I'll take a wet summer over a hot, dry one any time. However, at the risk of sounding difficult, I'd like a wet summer and hoppers please. It's not a common combination, and as we hit halfway in yet another soaked summer, I'm delighted by all the water around my central Victorian home, but I have missed my hopper fishing.
Then yesterday, the boys and I went for a fish on the local streams (something that would be, incidentally, all but a lost cause by this point in a hot, dry summer) and, for the first time in a long time, I saw hoppers without even having to look for them.
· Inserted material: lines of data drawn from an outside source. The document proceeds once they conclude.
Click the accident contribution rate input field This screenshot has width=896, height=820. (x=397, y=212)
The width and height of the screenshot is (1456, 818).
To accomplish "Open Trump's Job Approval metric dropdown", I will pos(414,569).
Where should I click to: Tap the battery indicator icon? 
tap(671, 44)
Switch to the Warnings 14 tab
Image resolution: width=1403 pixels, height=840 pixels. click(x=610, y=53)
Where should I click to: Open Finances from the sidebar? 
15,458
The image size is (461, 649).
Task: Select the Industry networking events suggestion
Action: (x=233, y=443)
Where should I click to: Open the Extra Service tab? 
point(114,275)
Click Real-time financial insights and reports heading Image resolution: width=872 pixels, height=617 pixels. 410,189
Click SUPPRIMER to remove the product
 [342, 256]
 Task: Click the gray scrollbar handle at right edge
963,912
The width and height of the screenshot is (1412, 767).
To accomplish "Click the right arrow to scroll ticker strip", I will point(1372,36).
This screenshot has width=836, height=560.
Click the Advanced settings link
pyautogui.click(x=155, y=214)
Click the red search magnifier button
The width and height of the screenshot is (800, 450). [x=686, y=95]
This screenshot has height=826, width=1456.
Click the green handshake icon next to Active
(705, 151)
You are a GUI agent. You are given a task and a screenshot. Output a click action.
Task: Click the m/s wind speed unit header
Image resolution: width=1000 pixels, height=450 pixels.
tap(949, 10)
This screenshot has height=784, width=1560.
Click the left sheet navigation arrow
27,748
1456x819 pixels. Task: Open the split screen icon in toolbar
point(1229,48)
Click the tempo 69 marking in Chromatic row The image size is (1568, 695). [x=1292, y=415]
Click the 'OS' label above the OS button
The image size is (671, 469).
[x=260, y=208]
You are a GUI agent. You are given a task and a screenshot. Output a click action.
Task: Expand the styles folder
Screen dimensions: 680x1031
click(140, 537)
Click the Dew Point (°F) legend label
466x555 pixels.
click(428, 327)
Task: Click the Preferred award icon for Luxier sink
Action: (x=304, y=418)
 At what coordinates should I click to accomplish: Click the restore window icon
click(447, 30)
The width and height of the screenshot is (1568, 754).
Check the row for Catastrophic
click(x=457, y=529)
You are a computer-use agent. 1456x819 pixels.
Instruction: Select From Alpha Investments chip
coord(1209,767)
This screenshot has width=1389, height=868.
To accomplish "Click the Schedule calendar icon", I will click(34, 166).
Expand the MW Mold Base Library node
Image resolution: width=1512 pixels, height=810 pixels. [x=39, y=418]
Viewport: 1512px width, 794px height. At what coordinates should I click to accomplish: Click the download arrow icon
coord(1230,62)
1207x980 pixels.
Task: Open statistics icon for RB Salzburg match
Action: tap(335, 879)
Whether it be mayfly, beetles, flying ants or whatever, my loose rule is, if I'm by the water and an insect is sufficiently abundant to just be there as part of the landscape, it's likely the trout will be eating them.
Yesterday, although the hopper numbers weren't quite at the level of an ancient Egyptian plague, they were obvious - bouncing out of the grass every step or so on the track down to the stream. Quite a variety too: some slimmer, some fatter, different colours, and all a good size - without too many of those really big flying species which can glide annoyingly across any waterway narrower than the Goulburn.
On the stretch where we were about to fish, plenty of steep banks rise almost vertically from the water; and coupled with a gusty prefrontal northerly and wet-wading warmth, the ingredients seemed to line up for our first hopper fishing of summer. I took the gamble and suggested we all rig up with hoppers, even though it took me a moment to find the right box.

Sean and I had barely begun casting when Daniel called from upstream to say he'd just missed a good fish on a Polyhopper. Almost on cue, a real hopper drifted right past us, and then another. It's promising to find hoppers on the bank; it's better still when you see them on the water. Although our first few searching casts were full of anticipation, they produced no action. Then Sean polaroided an unmistakable shape finning right beneath a steep bank. His initial cast caught a gust of wind, and his deer hair hopper plopped on to the water a good metre behind the trout. No matter, the fish turned immediately and chased it down towards us. Once it caught up, it literally head-butted the fly, but without eating it. Just after it turned to go back to its lie, Sean flicked the hopper on top of it, and this time the trout casually ate it right in front of us. Fantastic!
The next couple of hours produced mixed success: hopper eats that stuck, hopper eats missed, and even a trout or two which ate the nymph beneath. Then, some storms which had been conveniently skirting around us got a bit close for comfort, and fat drops of rain began splatting onto the water and our caps. A Severe Thunderstorm Warning flashed up on my phone, and it was time for an honourable departure back to the car. Still, our cut short session has proved that, at least locally, the hoppers are about despite all the rain - and the trout know what they are. Win/ win.